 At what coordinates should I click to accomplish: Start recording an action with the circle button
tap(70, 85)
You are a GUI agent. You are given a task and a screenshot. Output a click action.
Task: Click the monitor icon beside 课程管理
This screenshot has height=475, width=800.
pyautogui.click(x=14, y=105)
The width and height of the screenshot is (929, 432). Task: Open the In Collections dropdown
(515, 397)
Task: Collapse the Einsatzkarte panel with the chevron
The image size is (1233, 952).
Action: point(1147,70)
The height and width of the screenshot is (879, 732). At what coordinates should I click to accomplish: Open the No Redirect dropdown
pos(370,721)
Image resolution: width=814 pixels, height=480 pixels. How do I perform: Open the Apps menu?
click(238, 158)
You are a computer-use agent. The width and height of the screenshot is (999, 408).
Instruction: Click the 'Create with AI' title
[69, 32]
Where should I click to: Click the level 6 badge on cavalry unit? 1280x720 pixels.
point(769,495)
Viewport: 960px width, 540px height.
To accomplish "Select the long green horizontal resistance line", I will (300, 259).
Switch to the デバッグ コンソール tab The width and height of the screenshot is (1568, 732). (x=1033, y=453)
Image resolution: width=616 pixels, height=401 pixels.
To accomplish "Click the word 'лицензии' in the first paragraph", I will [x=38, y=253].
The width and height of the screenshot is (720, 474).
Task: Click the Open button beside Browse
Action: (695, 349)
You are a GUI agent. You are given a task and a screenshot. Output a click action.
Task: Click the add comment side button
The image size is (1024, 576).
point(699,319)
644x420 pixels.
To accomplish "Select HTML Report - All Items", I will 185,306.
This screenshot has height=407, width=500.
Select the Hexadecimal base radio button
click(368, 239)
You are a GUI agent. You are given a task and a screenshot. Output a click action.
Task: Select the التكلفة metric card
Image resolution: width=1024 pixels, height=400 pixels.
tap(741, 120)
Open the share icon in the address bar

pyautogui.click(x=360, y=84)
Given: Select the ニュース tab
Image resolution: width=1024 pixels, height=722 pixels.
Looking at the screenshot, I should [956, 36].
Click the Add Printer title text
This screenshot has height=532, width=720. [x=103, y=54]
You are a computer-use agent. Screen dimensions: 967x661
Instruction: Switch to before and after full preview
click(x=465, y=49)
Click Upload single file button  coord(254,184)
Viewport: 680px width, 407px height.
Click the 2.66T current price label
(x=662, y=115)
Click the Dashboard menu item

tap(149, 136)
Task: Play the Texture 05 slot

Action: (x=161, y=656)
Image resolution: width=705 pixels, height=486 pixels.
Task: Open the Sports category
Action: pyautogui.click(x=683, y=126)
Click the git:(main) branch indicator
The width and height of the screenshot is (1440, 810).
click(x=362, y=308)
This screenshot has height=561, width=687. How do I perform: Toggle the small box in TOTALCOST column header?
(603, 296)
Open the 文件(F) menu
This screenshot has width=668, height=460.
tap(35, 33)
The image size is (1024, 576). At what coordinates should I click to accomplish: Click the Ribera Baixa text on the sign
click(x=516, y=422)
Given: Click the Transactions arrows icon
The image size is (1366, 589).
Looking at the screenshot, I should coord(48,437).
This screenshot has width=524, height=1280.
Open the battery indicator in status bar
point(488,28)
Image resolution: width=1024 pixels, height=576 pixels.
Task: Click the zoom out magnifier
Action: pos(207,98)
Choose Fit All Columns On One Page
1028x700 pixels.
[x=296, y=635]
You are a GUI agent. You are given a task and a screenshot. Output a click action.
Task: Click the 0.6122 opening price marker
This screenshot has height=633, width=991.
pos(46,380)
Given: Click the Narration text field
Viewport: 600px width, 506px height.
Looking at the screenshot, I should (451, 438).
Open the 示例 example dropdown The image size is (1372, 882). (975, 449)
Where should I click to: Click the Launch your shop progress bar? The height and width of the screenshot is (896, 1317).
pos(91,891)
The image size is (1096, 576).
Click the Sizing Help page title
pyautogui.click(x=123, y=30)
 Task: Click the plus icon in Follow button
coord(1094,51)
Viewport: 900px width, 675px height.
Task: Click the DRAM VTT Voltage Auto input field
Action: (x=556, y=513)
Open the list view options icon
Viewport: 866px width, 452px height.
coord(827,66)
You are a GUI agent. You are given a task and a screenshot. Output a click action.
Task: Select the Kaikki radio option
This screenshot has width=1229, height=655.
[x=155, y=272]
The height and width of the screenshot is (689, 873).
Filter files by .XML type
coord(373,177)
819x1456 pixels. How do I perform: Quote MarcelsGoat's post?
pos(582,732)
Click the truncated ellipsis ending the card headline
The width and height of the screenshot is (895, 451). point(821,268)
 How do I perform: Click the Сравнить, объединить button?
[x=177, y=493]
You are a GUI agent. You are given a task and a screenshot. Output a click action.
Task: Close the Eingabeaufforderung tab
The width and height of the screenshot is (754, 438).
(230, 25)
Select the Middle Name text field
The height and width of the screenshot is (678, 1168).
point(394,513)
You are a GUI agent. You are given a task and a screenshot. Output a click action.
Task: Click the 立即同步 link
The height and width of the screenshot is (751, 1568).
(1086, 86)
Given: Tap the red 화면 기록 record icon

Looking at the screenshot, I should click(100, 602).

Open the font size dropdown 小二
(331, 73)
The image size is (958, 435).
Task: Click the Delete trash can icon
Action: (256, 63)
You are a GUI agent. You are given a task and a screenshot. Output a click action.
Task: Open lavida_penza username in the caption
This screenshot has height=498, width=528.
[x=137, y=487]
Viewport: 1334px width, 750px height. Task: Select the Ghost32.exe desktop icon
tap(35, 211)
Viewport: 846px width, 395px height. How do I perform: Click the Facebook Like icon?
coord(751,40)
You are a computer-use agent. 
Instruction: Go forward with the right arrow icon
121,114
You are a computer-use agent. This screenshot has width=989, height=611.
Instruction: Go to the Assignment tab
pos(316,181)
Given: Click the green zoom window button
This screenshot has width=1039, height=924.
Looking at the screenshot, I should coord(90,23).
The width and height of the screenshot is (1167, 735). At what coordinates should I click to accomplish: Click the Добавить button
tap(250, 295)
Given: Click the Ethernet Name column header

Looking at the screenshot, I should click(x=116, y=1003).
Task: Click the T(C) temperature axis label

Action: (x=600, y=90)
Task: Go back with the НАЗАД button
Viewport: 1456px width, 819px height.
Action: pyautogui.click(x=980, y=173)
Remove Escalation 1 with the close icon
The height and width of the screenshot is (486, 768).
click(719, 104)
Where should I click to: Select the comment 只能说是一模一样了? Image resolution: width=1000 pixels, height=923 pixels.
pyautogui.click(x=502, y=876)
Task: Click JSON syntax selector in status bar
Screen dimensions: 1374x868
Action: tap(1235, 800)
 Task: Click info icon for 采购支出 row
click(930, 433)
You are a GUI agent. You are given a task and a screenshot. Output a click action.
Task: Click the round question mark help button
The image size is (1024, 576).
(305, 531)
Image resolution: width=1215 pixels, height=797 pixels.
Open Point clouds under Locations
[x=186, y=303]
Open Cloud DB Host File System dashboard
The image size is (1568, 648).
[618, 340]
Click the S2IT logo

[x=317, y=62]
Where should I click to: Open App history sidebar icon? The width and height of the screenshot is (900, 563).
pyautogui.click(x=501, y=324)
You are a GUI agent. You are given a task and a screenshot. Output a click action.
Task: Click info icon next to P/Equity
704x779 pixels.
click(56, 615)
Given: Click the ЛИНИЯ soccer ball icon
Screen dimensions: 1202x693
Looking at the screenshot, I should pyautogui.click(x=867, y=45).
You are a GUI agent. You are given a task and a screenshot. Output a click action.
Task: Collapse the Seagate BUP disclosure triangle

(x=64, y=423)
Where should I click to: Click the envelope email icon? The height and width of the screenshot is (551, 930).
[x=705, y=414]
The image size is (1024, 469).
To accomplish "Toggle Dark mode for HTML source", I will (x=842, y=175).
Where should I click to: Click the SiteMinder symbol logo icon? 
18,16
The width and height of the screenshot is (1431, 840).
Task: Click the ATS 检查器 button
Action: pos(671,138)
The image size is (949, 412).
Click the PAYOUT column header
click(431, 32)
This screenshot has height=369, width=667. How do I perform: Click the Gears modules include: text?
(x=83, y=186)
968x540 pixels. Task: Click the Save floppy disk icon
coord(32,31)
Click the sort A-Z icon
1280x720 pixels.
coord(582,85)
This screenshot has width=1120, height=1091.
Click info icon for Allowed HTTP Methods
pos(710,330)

» **Exercise**: In the listing, find all lines with the string "green" and copy them.

» **Solution**:
To accomplish "Select the long green horizontal resistance line", I will (300, 259).
Given: Click the green zoom window button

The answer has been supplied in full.